◆ **Dataset records**
+ + + +

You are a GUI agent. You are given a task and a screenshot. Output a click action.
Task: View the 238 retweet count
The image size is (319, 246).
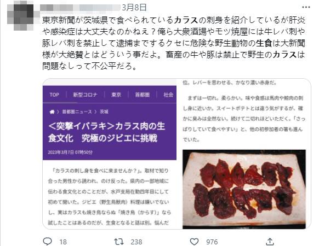click(x=136, y=242)
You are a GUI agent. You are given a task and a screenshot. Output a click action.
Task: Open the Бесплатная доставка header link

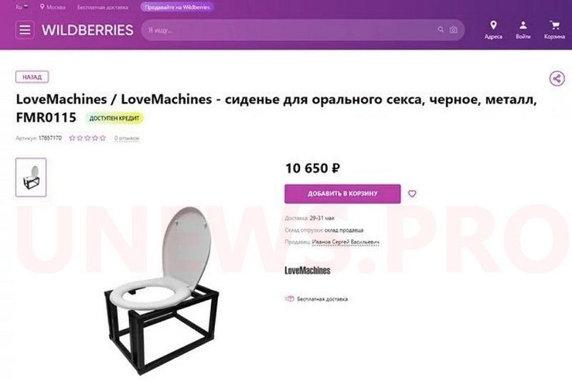103,7
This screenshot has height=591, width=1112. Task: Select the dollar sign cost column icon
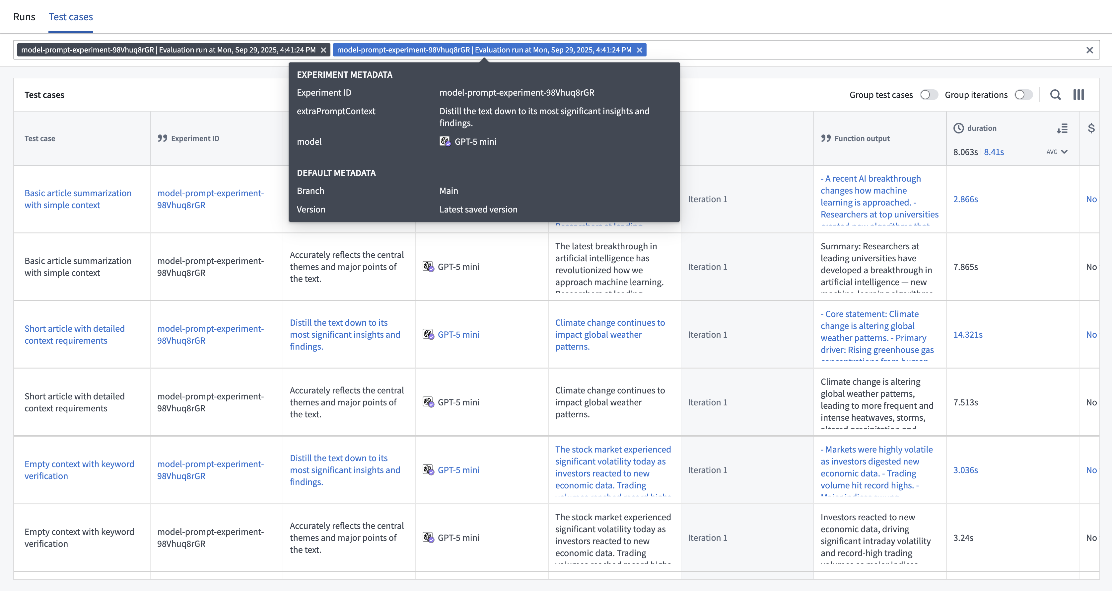(x=1091, y=128)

+ + + +

◆ **Requirement**
Write out the material above line for line, leaving out the pictures.

◆ **Completed task**
You are a GUI agent. You are given a task and a screenshot. Output a click action.
Task: View the 238 retweet count
The image size is (319, 246).
click(x=136, y=242)
You are a GUI agent. You are given a task and a screenshot. Output a click action.
Task: Open the Бесплатная доставка header link

103,7
This screenshot has height=591, width=1112. Task: Select the dollar sign cost column icon
(x=1091, y=128)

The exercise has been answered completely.